Document extract:
An orchestration layer is not a product. It is a discipline.

CIOs keep asking whether they need an orchestration layer. Vendors are selling them. Analysts are naming them. The question is circulating in every AI governance conversation right now. And it is the wrong question.

The right question is: what is coordinating the agents you already have?

Because something is already doing it. If you have deployed ten agents and no deliberate orchestration model, the orchestration layer is whoever gets blamed when agents contradict each other, duplicate work, or act on stale data. That is still an orchestration layer. It is just a bad one.

What the term actually means

CIO.com published a useful definition in 2026: an orchestration layer is the infrastructure that handles conflict resolution and priority logic between agents, provides a universal context and memory layer, and manages cross-agent security and audits. Three pillars, all of them operational.

Gartner, as reported by CIO.com, named the failure mode that happens when orchestration is absent: agent sprawl. Gartner estimates that around 40% of enterprise applications will feature task-specific AI agents by end of 2026, putting the average organization at 50 or more agents. Without deliberate orchestration, that becomes the new Shadow IT. Different teams build agents. Agents overlap. Agents conflict. Nobody has a list of what exists. Nobody has a lifecycle plan for retiring what is redundant. The resulting mess is agent sprawl, and Gartner has published a six-step framework for managing it.

I read that framework carefully. It is good advice. It names the right problems: governance policies, centralized inventory, agent identity and permissions, information governance, behavioral monitoring, retirement. Six steps, all correct.

Advice, though, is not an operating system.

Why the frameworks stop short

The schools stop short first. MIT's executive CIO program teaches AI-ready organizations and AI governance, but not agent fleet operations. CMU's Heinz school comes closest, with a dedicated agentic AI module inside its CIDO certificate and a full agent-build certificate targeting CIOs. CMU teaches strategy, governance, and how to deploy agentic capabilities. Even CMU does not teach CIOs how to run a standing fleet of agents as a governed, measured, daily operating function.

Gartner goes further than the schools. Gartner names agent sprawl. Gartner publishes the steps. But a six-step framework is still a checklist, not a system. A checklist tells you what to do. A system tells you what is happening right now, who owns each piece, what each piece is producing, and whether it is working.

The gap between the checklist and the system is where most organizations are stuck. They have the advice. They do not have the running machine.

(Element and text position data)
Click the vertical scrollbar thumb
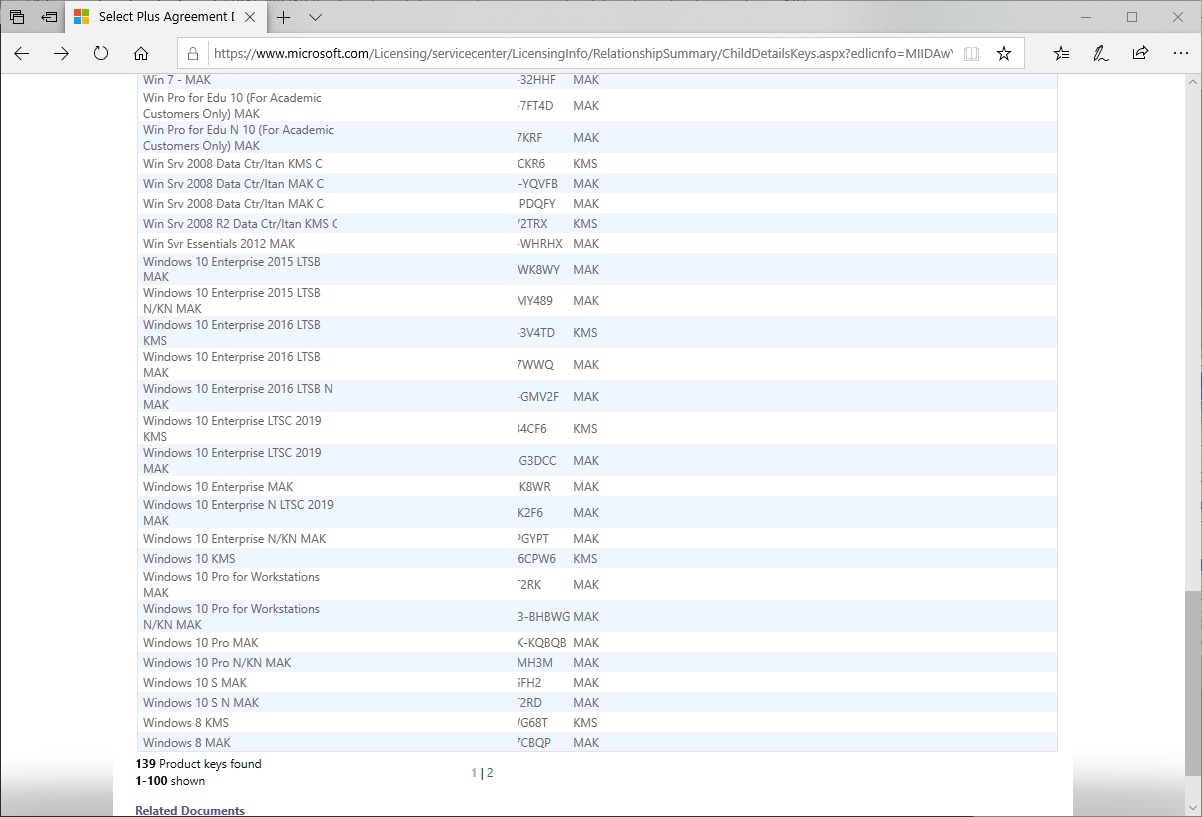Viewport: 1202px width, 817px height. (x=1192, y=680)
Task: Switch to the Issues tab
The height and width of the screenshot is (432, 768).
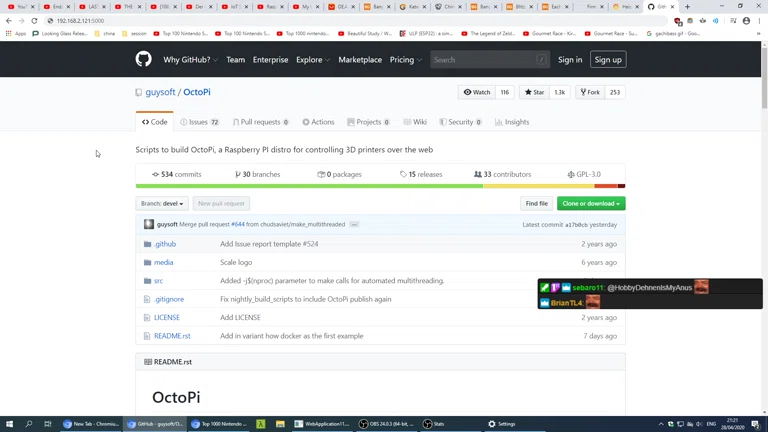Action: [199, 122]
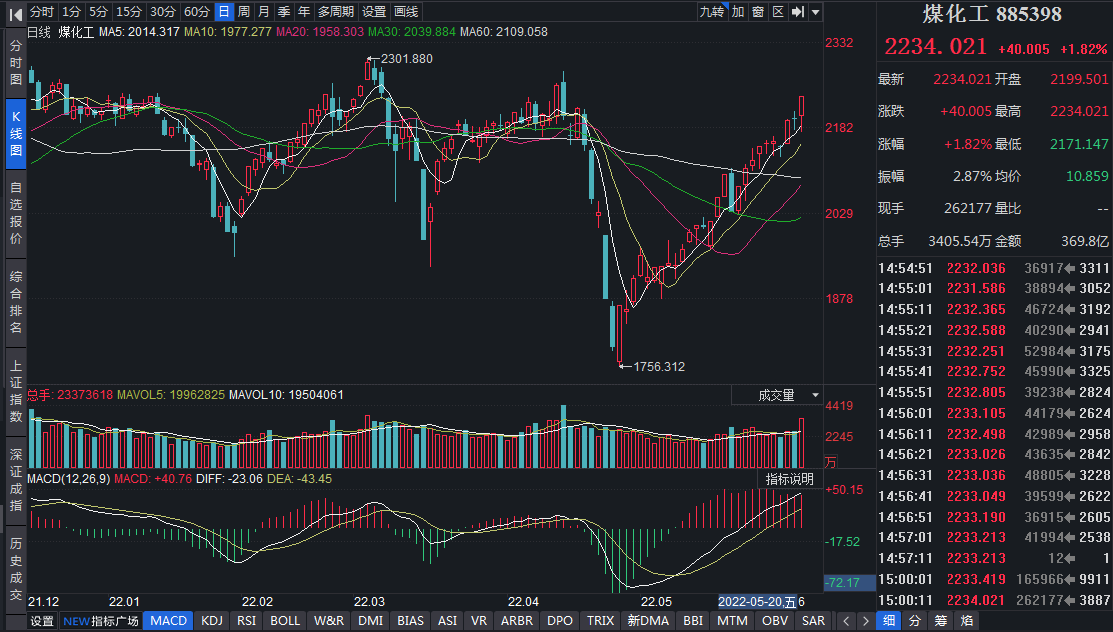
Task: Open the 多周期 multi-period selector
Action: (x=335, y=12)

Direction 1: Swap "Issues" for "Settings" in everything from the listing line containing "Task: Switch to the Issues tab" down to the end of the listing, changing nothing else. Leave the pictures out of your reply.
Direction 2: Carry on the piece about orchestration layers for AI agents from the point where it stops.

Task response 1:
Task: Switch to the Settings tab
The height and width of the screenshot is (432, 768).
Action: [199, 122]
Task: Open the 多周期 multi-period selector
Action: (x=335, y=12)

Task response 2:
What running it actually looks like

I can describe the orchestration layer at Sneeze It because I built it, and I watch it operate every day.

We have around ten agents. Each one holds a named seat on the org chart, the same chart where Bogdan (COO), Janine (accounting), and Kristen (creative) sit. One seat, one owner. No two agents own the same function.

Radar holds the chief of staff seat. Every morning Radar scans Slack, calendar, and five other shared state files, compiles a briefing, and writes it to our Obsidian daily note. Dash holds the analytics seat. Dash reads Meta and Google ad data, CCM call center stats, and flags anomalies before I see them. Tally holds the KPI seat. Tally pushes scorecard values to the OTP chart four times a day. Dirk holds the sales seat. Nick holds cold prospecting. Pulse holds client retention. Crystal holds project management. Pepper handles email triage. Arin manages the call center team.

Each agent writes to a shared state file. Other agents read those files. Radar reads Dash's file during the morning briefing. Dirk checks Pulse's state before expanding into any account Pulse has flagged as at risk. Crystal and Dash share context on ad spend and project health.

That is agent-to-agent coordination without a human in the loop. It works because the structure is deliberate. Each agent has a named seat. Each seat has a defined function. The outputs are written files with timestamps. Any agent that needs context from another agent reads the file. No overlap. No ambiguity. When an agent's output is wrong, there is one seat responsible for it.

This is the orchestration layer. It is not a piece of software. It is a discipline of design.

The three things the discipline requires

After watching this operate for months, I would define an orchestration layer as requiring three things.

The first is a named seat for every agent. Not a deployment. Not a tool. A seat, with a defined scope, a defined metric, and a single owner. The seat is what prevents agents from drifting into each other's lanes. Without it, you get sprawl. Gartner is right about the problem. The remedy is not a governance policy. The remedy is an org chart.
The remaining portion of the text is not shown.